One way to look at a 60-year-old, battle-worn M1 U.S. service rifle is as a cherished historical relic unfit for any duty more rigorous than color guard. Another way is as a military-grade firearm likely to be snatched up by street toughs and used for common crime. Over the past six years, the Obama administration has seen the gun both ways, leading to a saga that has incensed legislators and gun collectors alike.
Helpfully for the executive branch, Republican Rep. Cynthia Lummis of Wyoming filed the “Collectible Firearms Protection Act” last month. While Lummis’s bill sounds wide-ranging, it actually targets a strange and singular quandary that’s given the State Department fits since 2009: What to do with almost a million vintage, American-made M1 Garand and Carbine rifles now moldering in the arsenals of their custodian, South Korea.
“Legislation shouldn’t even be needed for U.S. citizens to purchase perfectly legal and regulated firearms, especially in this case, with storied, American-made rifles that are pieces of U.S. military history,” Rep. Lummis said in a statement. In fact, legislation wouldn’t be necessary if President Obama were okay with the purchase, which in this case, his administration was in favor of. Until it wasn’t.
During the Cold War, the U.S. provided hundreds of thousands of M1 rifles to South Korea, which used them for 50 years before deciding to upgrade. To defray this cost, the Korean government wants to sell the M1s to American citizens. This involves not a little bit of chutzpah on the part of the Koreans, considering that most, if not all of the rifles, were gifts from America. U.S. collectors don’t seem to mind — they’re desperate to buy the guns. The .30-caliber, semiautomatic M1 Garand was the standard-issue American service rifle from 1936 through 1957 — that is, during WWII — so while M1s have long since passed into military obsolescence, their value as collectibles has expanded with every new D-Day–themed movie, miniseries, and Ken Burns special. Today, most of the M1s that are still available in the U.S. have had multiple components replaced or are otherwise adulterated. But the rare M1 Garand that just has most of its original parts can easily command $4,000 or more. Which means that the M1s that South Korea is sitting on amount to a gold mine.

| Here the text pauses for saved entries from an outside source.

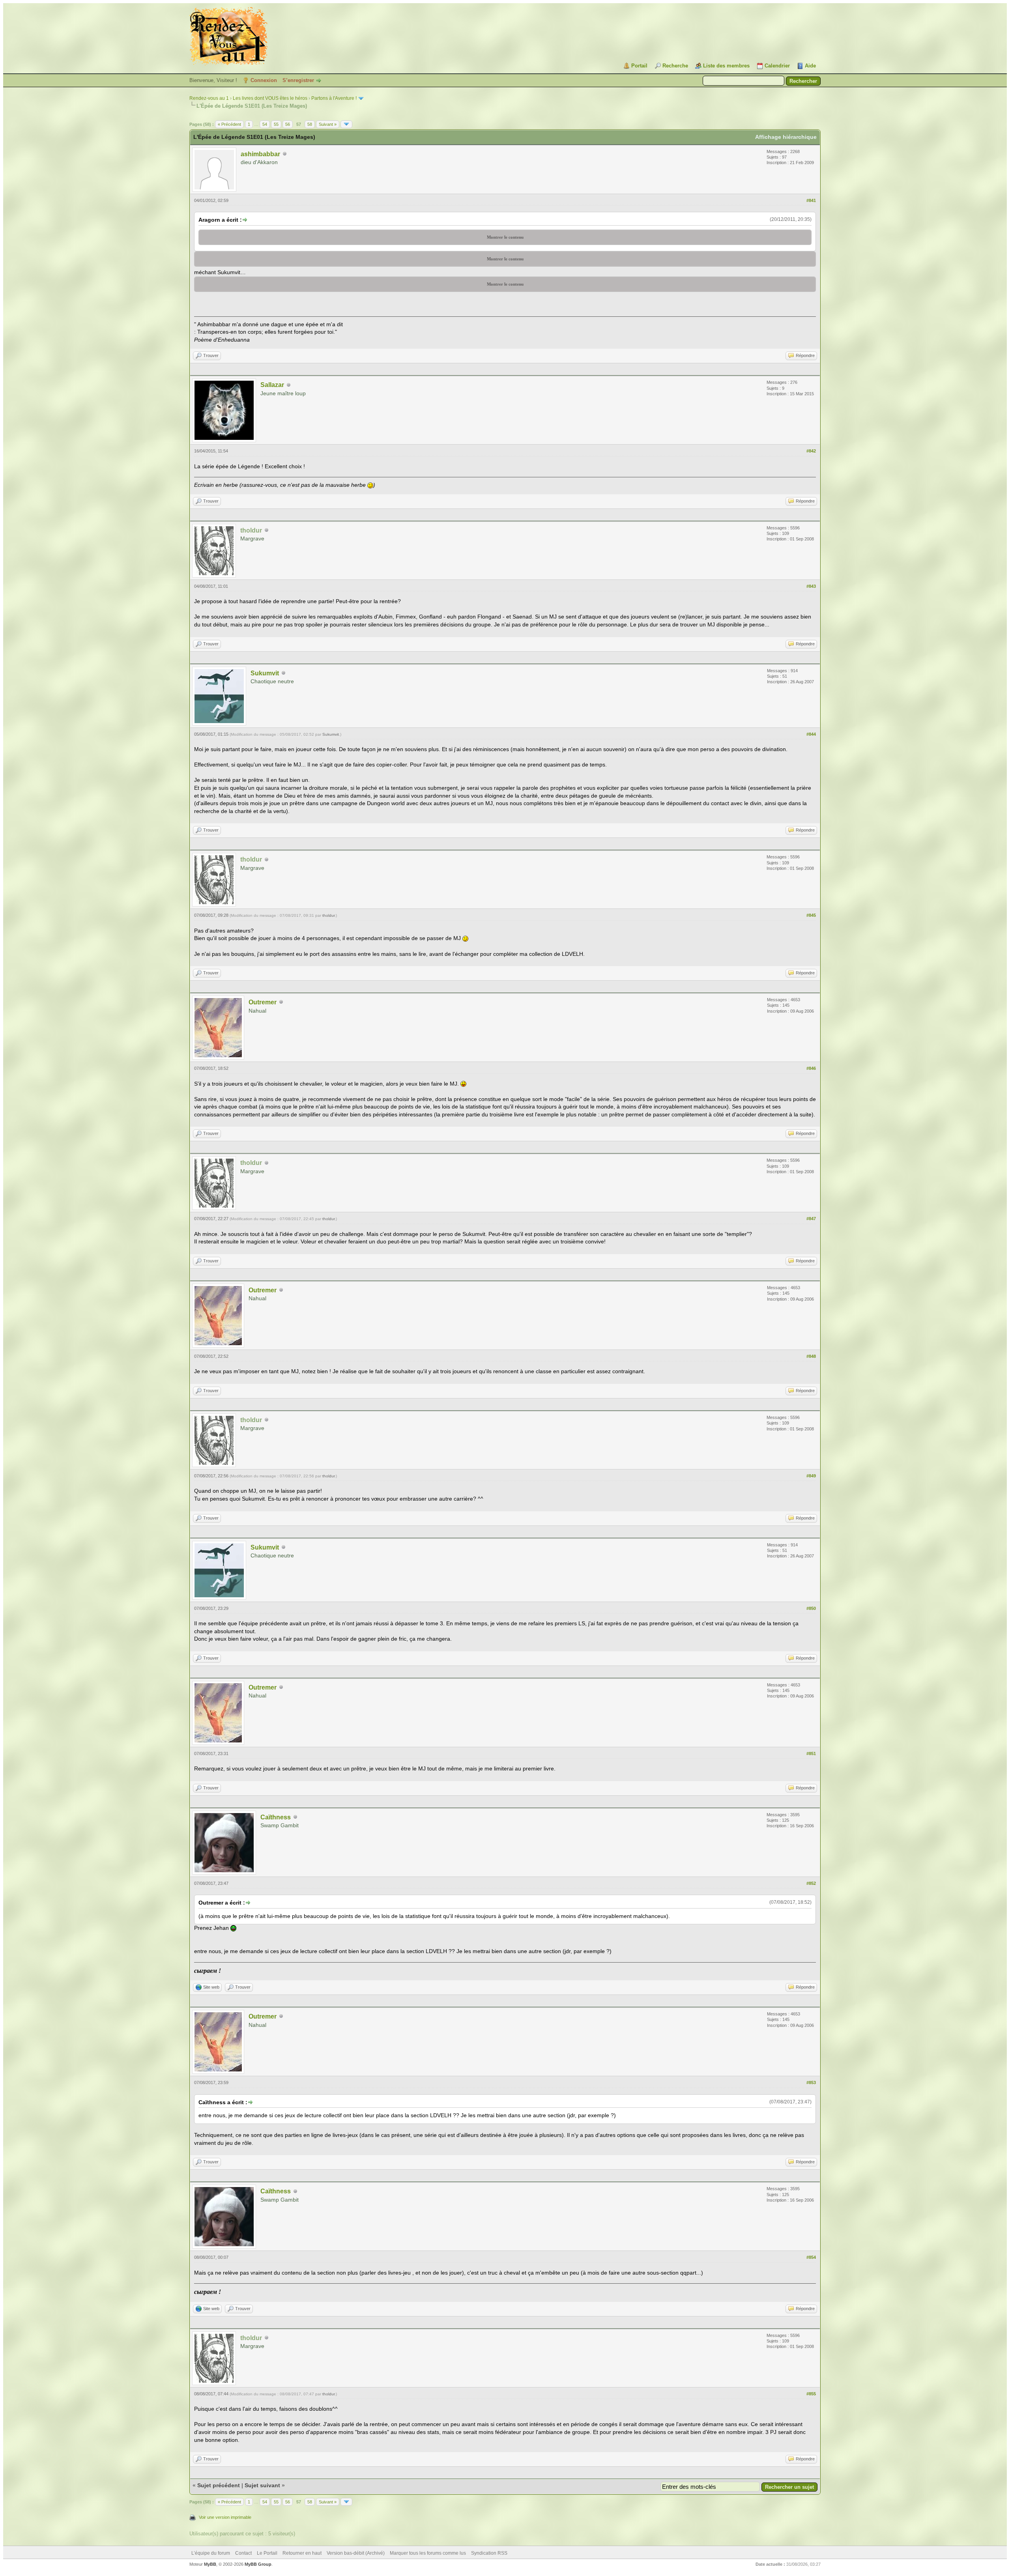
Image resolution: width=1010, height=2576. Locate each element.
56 (287, 124)
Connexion (264, 80)
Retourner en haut (302, 2553)
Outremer (263, 1002)
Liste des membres (726, 66)
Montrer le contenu (505, 237)
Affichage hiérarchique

And the South Koreans know it. Back in 2007, the country began the tedious process of asking permission to send the M1s back to their motherland for sale on the U.S. private market. A patchwork of ’50s- and ’70s-era laws (originally meant to shield U.S. small-arms makers from foreign competition) prohibits reimport of U.S.-made military firearms unless they’re being sold to the U.S. armed forces or a law enforcement agency, or if the weapons are 50 or more years old. (Note: This applies only to small arms. If you can get the permits, you can buy a Sherman tank.) The M1s qualify under the second criteria, but when the import conditions are met, the State Department still has to approve the venture. Those final decisions can have major implications; President Reagan’s approval of a $13 million sale of 200,000 M1s to a U.S. gun shop has been cited by the Washington Post as sparking civilian America’s love affair with assault weapons.
In 2009, the executive branch was fine with the Korean arms plan, but it changed its mind in early in 2010, citing concerns that the guns could “be exploited by individuals seeking firearms for illicit purposes.” In 2011, the State Department reportedly began negotiations to import 86,000 South Korea–held Garands — but not the carbines, which can accept a bigger magazine — and the Korean press announced this as a done deal.
But in August 2013, Obama reversed course again. With an executive order banning reimportation of the M1s, the president publicly embraced the argument that an infusion of 10-pound, three-and-a-half-foot-long, 60-year-old wooden rifles could endanger American citizens. “This new policy will help keep military-grade firearms off our streets,” read a news release. With a single stroke, Obama scribbled out all previous strokes and ended the dream of a million old-yet-new M1 rifles entering the U.S. market.
The State Department declined to comment for this article, citing Lummis’s pending legislation.
Lawmakers have fought back to no avail. Back in 2011, Republican Sen. Rand Paul of Kentucky launched an online survey to tally outrage over “President Obama’s Million Rifle Ban,” which conveniently provided Sen. Paul with respondents’ contact information for future communiqués. And in June, Rep. Lummis filed her “Collectible Firearms Protection Act” — again. She’s submitted identical bills three times before, but while prior incarnations garnered bipartisan support and matching Senate legislation, all died in committee.
Rep. Lummis, in a statement provided to The Trace, says, “This is simply a political stunt on the part of the State Department to deny law-abiding citizens, firearm collectors, and competitive marksmen the exercise of their Second Amendment rights. The State Department has no business blocking domestic firearm ownership, and my bill will make sure it stops.”
Maybe, but not while the Obama administration has made up its mind. For the time being, the saga of the M1 rifle isn’t anywhere near its end.